• _Your objective_:
Starting with the line that holds "The height and width of the screenshot is (502, 588)." and stopping after the line that holds "Task: Open 更改适配器设置 in the sidebar", repeat the lines below word for word, without the pictures.

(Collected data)
>>>>
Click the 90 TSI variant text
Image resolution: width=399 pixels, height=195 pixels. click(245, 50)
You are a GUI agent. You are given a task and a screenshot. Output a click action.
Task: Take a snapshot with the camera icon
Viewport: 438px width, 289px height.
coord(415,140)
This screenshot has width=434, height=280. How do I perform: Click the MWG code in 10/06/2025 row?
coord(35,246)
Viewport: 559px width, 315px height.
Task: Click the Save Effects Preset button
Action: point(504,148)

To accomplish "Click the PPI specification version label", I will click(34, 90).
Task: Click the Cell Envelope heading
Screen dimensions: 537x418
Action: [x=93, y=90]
<<<<
>>>>
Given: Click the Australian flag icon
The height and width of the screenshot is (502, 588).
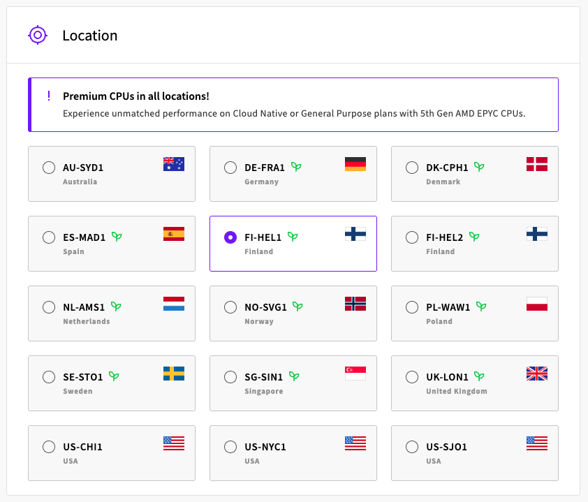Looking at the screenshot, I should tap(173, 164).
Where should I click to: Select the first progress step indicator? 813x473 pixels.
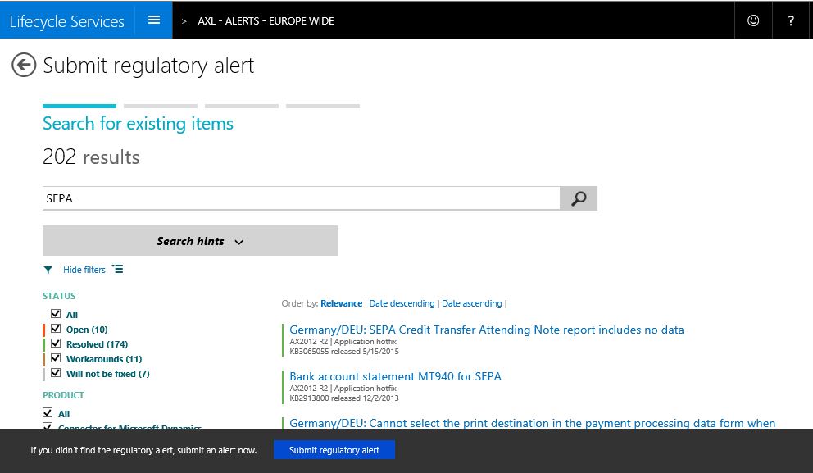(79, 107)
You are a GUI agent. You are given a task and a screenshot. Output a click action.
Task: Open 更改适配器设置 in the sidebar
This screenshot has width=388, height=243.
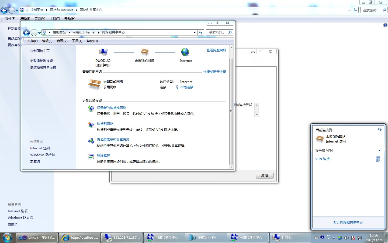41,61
<<<<
>>>>
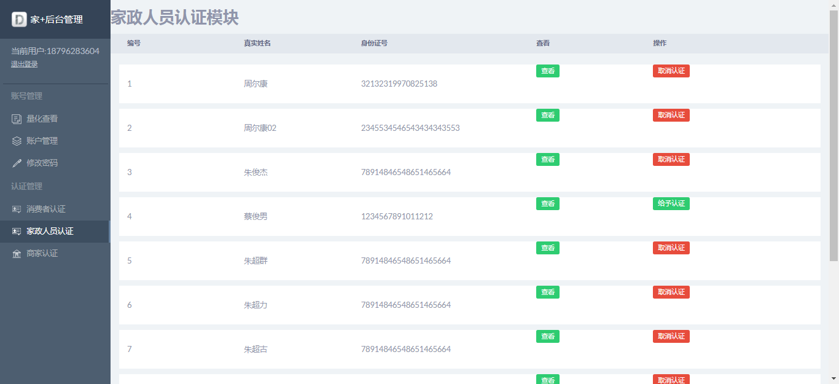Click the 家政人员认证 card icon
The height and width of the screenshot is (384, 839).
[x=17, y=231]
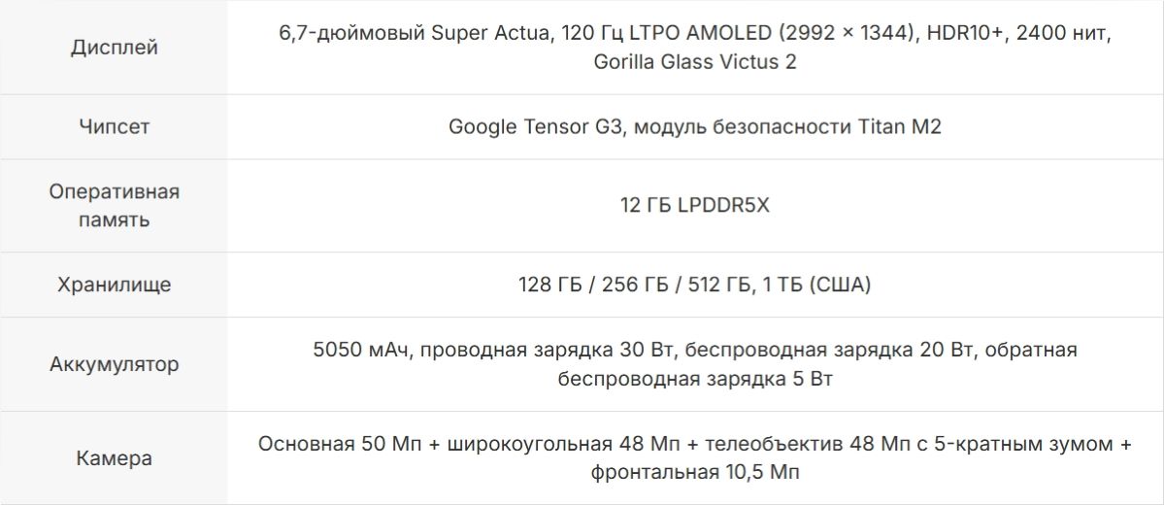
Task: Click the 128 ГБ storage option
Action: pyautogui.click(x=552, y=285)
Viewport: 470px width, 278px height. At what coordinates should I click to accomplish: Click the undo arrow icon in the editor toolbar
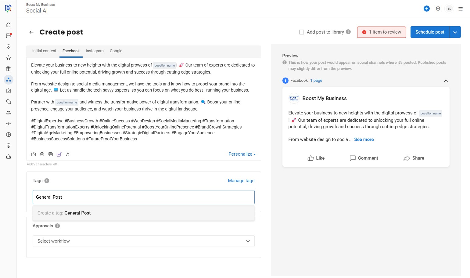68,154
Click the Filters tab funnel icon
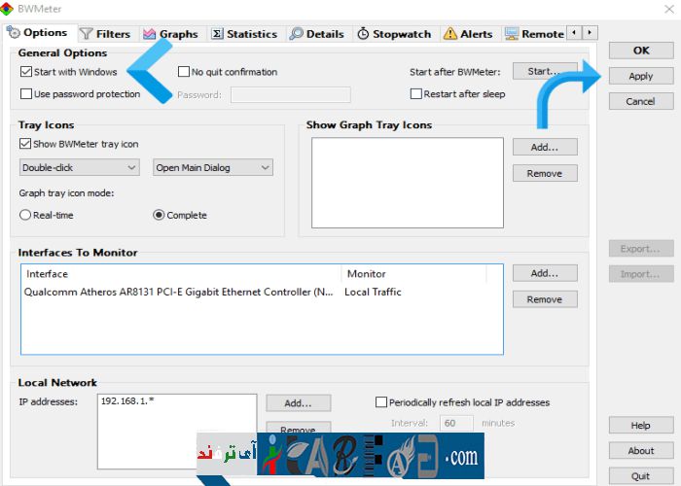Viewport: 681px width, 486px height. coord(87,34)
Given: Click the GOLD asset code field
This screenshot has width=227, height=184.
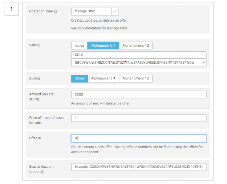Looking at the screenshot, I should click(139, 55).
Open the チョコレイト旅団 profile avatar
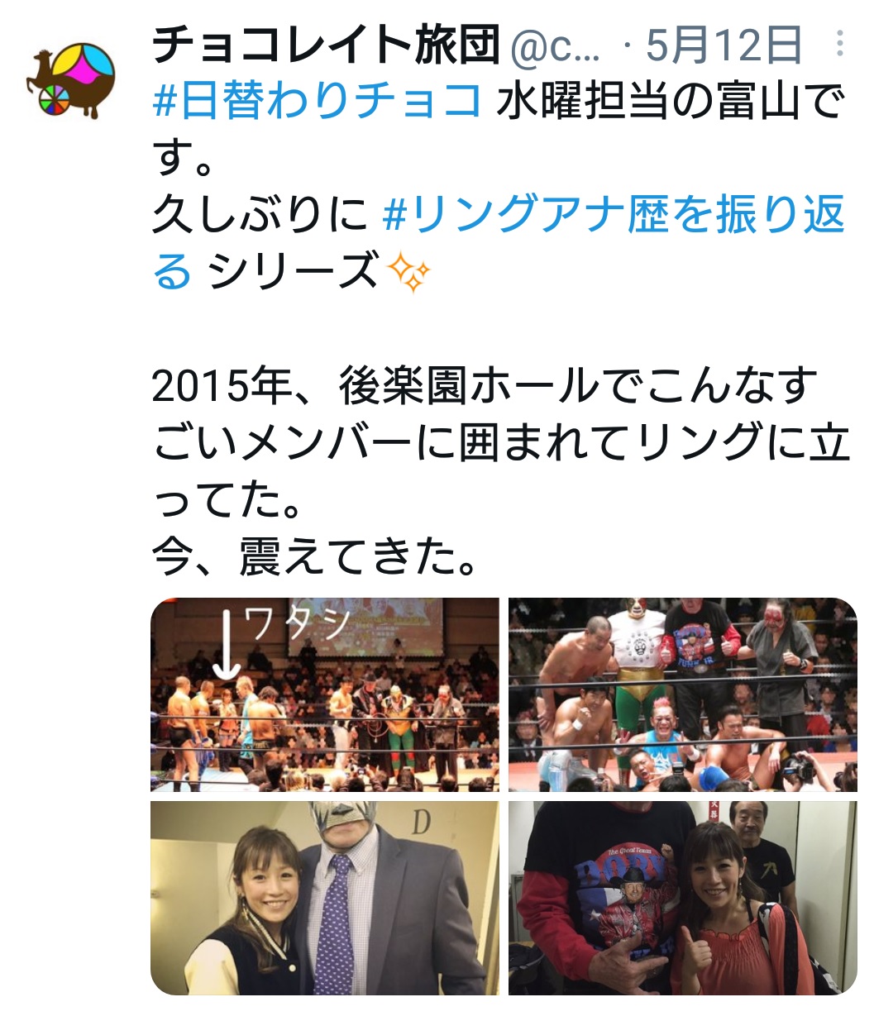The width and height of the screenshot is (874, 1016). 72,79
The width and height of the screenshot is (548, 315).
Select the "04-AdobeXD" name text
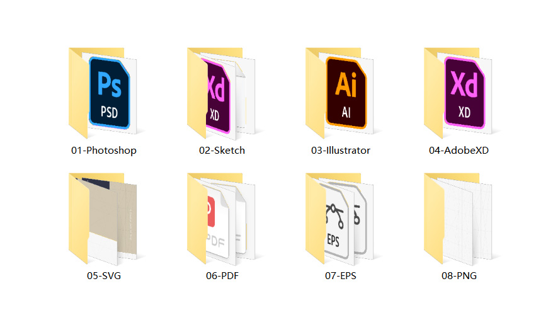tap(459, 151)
<<<<
• _Result of this exercise_:
The height and width of the screenshot is (502, 588).
Looking at the screenshot, I should tap(173, 164).
Where should I click to: Select the first progress step indicator? 813x473 pixels.
(79, 107)
You are a GUI agent. You are given a task and a screenshot. Output a click action.
Task: Open 更改适配器设置 in the sidebar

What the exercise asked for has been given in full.